Arıcılık dışarıdan keyifli görünse de, aslında oldukça zor ve meşakkatli bir iş. Nayime Gümüşbaş'ın eşi, bir gün doğada yürüyüş yaparken ağaç gövdesine arıların girip çıktığını gördü ve ağaca yaklaştığında ağacın çürük olduğunu fark etti. Ağacı ayırmaya çalıştığında ağaç kırıldı ve arılar ağacın gövdesinden simsiyah bir bulut gibi fırlayarak kendisine saldırmaya başladılar.
Olayın ardından Nayime Gümüşbaş'ın eşi, 500 civarında arı tarafından sokuldu ve hastaneye kaldırıldı. Doktor, "Senin ölmen gerekirdi. Bu saate kadar ölmediysen daha da bir şey olmaz sana" dedi. Bu tecrübe, Nayime Gümüşbaş'ı arıcılığa başlamaya yönlendirdi.
Milliyet'te yer alan habere göre arıcılığın çok karlı bir iş olmadığını belirten çift, maliyetlerin sürekli arttığını söylüyor. "Dağdaki arılarımızın ve kovanlarımızın değeri 500 bin lira civarında. Ciddi bir rakam ve bakmayı bilmezseniz sezon sonunda iflas edersiniz. Arıcılık karlı değil, riskleri var. Hobi olarak yapıyoruz ama kazandırsaydı sadece arıcılık yapardık" diyen Nayime Gümüşbaş, işin zor taraflarını da şöyle anlatıyor:
“Bildiğiniz gibi arılar baharın gelişiyle çalışmaya başlarlar ve sonbaharda uçuşu keserler. İnsanlar yazın oturacak serin bir gölge ararken, biz o sıcakta üzerimize tulum giyerek arılarla çalışmak zorundayız. Kısacası tüm yazımız dağlarda onlarla geçmekte. İnsan yaşamayı özlüyor."
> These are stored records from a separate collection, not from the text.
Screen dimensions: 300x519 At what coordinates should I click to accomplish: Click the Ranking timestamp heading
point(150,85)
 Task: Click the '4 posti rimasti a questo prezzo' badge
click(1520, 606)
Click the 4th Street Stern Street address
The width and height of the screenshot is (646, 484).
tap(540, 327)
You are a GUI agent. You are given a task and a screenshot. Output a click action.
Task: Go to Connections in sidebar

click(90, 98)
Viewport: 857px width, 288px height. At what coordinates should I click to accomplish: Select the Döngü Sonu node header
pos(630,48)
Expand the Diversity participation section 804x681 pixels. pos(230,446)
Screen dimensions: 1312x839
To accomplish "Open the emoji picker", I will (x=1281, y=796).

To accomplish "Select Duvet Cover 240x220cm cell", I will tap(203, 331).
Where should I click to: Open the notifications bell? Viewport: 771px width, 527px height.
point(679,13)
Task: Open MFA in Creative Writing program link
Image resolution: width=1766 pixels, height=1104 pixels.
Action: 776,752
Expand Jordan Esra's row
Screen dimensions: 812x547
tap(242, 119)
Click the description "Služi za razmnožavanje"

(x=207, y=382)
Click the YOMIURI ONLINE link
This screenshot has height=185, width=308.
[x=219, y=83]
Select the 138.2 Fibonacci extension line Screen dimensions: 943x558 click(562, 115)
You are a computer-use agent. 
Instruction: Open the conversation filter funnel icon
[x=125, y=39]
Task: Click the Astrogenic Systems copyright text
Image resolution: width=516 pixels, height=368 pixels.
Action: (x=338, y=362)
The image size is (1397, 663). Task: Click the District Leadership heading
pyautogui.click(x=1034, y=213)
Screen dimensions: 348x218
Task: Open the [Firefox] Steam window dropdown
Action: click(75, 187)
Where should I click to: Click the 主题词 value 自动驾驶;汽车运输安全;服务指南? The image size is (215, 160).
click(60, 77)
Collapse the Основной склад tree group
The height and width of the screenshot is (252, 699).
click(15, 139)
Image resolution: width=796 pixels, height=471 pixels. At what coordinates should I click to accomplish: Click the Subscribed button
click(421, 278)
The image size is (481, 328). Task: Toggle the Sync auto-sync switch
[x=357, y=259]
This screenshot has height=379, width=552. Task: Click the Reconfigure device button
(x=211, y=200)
Arıların ellerinde ve yüzünde gezdiği videoları sosyal medya hesabından paylaşan Gümüşbaş ailesi, bunu nasıl yaptıklarını, “Bu, arılarda oğul dediğimiz davranıştır. Yeni doğan ana arı kovan içerisinde hakimiyet çığlığı atmaya başlar. Annesi kızına yuvayı bırakarak arılardan bir kısmını alıp kovandan dışarıya çıkar, ilk 3-4 saat yanlarına sakin bir şekilde yaklaşırsanız karınları toksa sizi sokmazlar. Kısacası sokulmamak için bir önlemimiz yok. Sokmak isteselerdi bizi öldürebilirlerdi fakat zarar vermeyeceklerini daha önceden tecrübe etiğimiz için bu videoyu çektik. Bilgi güçtür, unutmayalım” ifadelerini kullandı.